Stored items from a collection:
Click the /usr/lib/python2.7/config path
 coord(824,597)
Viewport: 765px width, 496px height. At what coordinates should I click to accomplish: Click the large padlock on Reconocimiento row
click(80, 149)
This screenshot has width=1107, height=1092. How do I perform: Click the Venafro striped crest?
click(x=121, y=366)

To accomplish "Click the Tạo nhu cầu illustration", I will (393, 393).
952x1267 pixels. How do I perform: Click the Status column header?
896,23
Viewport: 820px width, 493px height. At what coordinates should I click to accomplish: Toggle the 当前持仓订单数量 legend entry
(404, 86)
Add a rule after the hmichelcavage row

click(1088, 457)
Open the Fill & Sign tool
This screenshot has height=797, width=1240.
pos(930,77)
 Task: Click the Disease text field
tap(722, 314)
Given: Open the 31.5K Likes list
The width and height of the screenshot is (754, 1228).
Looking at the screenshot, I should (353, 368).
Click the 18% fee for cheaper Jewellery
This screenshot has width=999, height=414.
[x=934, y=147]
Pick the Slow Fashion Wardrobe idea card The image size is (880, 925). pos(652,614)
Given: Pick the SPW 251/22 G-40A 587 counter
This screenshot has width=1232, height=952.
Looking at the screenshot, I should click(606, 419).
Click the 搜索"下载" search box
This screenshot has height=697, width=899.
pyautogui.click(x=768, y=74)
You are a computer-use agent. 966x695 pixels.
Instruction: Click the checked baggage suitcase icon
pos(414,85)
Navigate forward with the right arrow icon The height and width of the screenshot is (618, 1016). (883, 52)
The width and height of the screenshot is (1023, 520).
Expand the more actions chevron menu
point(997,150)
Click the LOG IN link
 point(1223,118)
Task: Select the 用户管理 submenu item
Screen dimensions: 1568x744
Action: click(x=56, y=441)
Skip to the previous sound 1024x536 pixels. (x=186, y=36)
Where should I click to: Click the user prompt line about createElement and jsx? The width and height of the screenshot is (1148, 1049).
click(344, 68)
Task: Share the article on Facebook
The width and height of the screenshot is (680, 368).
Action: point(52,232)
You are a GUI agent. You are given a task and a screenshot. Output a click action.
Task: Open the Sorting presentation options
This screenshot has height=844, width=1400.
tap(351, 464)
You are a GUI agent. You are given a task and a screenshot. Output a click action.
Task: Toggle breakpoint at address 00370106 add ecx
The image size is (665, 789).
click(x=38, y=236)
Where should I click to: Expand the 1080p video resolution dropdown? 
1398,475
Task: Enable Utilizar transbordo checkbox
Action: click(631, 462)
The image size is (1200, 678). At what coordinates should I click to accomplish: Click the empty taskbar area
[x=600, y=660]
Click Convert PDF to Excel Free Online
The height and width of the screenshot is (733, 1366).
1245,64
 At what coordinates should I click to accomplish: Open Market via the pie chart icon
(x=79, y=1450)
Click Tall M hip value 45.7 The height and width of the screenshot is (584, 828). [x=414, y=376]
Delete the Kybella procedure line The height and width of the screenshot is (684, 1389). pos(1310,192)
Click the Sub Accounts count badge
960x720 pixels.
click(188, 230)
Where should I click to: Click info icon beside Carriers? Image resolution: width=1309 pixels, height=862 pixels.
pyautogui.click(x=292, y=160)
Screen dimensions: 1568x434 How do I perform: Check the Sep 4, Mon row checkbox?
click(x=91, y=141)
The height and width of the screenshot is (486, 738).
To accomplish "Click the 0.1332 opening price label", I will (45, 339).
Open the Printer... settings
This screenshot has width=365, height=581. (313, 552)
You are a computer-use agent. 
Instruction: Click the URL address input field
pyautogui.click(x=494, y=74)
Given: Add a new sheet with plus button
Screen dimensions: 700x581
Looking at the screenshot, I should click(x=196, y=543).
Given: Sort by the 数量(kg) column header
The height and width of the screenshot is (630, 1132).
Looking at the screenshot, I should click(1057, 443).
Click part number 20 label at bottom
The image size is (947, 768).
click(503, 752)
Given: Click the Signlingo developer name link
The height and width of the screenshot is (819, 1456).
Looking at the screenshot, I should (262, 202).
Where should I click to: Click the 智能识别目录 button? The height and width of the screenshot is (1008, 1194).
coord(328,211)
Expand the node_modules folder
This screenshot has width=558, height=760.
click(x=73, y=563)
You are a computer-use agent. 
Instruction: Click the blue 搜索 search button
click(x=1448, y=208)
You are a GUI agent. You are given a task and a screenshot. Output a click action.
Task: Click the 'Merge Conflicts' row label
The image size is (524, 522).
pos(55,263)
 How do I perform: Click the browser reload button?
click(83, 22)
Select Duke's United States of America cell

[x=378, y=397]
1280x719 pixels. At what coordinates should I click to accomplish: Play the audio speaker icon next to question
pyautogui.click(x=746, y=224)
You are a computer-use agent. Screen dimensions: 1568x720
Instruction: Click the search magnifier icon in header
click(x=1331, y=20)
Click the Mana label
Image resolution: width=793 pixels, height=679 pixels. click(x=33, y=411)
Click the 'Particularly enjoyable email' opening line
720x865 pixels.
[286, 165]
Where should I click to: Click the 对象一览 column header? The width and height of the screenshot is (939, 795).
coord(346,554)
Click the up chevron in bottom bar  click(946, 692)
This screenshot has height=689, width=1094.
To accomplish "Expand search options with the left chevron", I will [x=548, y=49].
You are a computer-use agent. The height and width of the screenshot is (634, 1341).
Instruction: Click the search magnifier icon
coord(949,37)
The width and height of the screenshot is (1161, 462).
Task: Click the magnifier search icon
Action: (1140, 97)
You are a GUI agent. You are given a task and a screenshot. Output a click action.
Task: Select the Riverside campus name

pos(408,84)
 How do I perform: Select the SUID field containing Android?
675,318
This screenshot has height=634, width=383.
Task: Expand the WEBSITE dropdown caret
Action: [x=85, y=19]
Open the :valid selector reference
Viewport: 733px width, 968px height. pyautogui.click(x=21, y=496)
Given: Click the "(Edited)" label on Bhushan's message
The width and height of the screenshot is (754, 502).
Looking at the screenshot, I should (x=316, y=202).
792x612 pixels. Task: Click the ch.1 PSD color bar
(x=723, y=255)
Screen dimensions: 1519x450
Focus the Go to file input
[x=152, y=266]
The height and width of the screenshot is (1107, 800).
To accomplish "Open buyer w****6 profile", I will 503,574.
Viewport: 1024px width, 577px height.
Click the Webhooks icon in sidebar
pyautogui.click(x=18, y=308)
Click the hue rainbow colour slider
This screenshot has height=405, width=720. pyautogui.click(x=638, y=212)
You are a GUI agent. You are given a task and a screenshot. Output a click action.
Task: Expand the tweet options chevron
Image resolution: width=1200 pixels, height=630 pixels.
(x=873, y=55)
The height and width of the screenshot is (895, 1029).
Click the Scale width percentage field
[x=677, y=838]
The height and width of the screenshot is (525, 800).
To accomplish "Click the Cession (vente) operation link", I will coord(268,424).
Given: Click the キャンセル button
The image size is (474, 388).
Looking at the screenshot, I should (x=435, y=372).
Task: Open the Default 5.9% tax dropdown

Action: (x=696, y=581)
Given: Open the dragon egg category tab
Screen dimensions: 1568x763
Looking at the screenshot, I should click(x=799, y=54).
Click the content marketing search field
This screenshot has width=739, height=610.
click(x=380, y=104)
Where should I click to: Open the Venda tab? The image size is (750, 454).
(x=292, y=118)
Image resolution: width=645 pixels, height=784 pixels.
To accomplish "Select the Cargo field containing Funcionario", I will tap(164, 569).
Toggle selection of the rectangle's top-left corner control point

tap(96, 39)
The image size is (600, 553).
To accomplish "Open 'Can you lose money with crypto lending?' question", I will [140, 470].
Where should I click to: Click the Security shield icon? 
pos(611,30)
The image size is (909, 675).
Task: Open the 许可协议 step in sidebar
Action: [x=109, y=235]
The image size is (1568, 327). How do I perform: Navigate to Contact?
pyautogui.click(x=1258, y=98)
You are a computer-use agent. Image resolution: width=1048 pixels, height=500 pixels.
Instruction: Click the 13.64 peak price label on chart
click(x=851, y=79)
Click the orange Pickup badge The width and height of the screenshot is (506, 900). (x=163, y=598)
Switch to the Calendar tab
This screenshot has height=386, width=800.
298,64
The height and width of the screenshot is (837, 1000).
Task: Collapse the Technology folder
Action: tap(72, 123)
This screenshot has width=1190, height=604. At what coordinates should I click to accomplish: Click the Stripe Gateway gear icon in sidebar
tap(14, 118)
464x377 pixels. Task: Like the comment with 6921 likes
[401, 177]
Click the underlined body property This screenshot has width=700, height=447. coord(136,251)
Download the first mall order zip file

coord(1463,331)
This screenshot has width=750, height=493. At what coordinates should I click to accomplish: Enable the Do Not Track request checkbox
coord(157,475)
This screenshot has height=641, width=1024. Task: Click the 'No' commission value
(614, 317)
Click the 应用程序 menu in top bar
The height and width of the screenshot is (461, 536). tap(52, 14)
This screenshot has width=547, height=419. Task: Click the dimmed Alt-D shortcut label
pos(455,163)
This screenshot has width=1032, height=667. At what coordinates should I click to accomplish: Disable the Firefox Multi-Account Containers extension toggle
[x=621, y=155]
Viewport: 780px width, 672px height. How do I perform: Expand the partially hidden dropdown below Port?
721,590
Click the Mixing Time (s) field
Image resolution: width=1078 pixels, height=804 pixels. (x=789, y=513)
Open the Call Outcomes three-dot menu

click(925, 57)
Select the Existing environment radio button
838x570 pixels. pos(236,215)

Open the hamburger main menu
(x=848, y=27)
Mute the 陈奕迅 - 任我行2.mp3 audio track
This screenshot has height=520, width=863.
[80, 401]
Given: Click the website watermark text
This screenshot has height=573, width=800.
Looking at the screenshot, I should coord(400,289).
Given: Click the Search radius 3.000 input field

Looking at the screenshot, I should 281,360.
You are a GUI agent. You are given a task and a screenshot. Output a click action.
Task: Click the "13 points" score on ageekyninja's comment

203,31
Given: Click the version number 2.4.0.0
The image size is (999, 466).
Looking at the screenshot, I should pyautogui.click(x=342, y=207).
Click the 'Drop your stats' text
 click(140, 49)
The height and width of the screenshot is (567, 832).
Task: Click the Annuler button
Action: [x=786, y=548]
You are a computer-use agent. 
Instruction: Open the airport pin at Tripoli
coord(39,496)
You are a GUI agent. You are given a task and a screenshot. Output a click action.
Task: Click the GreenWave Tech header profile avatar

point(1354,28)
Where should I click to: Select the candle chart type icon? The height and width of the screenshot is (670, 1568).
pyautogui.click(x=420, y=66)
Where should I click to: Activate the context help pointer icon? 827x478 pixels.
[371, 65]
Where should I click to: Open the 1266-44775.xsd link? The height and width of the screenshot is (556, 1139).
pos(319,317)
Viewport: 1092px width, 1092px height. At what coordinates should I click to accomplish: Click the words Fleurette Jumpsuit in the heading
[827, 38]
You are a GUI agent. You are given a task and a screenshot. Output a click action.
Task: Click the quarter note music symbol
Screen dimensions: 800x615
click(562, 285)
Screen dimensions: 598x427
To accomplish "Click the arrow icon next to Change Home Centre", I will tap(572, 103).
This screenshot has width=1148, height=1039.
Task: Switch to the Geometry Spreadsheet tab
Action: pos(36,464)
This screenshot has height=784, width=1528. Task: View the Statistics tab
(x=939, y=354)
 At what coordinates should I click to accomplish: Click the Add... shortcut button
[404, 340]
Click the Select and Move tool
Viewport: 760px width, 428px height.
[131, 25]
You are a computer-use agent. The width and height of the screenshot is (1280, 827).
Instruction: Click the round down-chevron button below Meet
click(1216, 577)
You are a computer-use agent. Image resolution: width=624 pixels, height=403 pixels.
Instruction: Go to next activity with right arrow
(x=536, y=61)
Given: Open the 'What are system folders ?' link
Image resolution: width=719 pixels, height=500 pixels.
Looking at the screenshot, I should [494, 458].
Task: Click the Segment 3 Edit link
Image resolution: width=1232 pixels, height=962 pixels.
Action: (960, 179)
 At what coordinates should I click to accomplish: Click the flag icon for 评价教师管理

**Work instruction**
From the records above, quote only the lines running from the line with "Instruction: Click the search magnifier icon in" to the line with "Viewport: 1024px width, 577px height.", both lines included.

**Response**
Instruction: Click the search magnifier icon in header
click(x=1331, y=20)
Click the Mana label
Image resolution: width=793 pixels, height=679 pixels. click(x=33, y=411)
Click the 'Particularly enjoyable email' opening line
720x865 pixels.
[286, 165]
Where should I click to: Click the 对象一览 column header? The width and height of the screenshot is (939, 795).
coord(346,554)
Click the up chevron in bottom bar  click(946, 692)
This screenshot has height=689, width=1094.
To accomplish "Expand search options with the left chevron", I will [x=548, y=49].
You are a computer-use agent. The height and width of the screenshot is (634, 1341).
Instruction: Click the search magnifier icon
coord(949,37)
The width and height of the screenshot is (1161, 462).
Task: Click the magnifier search icon
Action: (1140, 97)
You are a GUI agent. You are given a task and a screenshot. Output a click action.
Task: Select the Riverside campus name

pos(408,84)
 How do I perform: Select the SUID field containing Android?
675,318
This screenshot has height=634, width=383.
Task: Expand the WEBSITE dropdown caret
Action: [x=85, y=19]
Open the :valid selector reference
Viewport: 733px width, 968px height. pyautogui.click(x=21, y=496)
Given: Click the "(Edited)" label on Bhushan's message
The width and height of the screenshot is (754, 502).
Looking at the screenshot, I should (x=316, y=202).
792x612 pixels. Task: Click the ch.1 PSD color bar
(x=723, y=255)
Screen dimensions: 1519x450
Focus the Go to file input
[x=152, y=266]
The height and width of the screenshot is (1107, 800).
To accomplish "Open buyer w****6 profile", I will 503,574.
Viewport: 1024px width, 577px height.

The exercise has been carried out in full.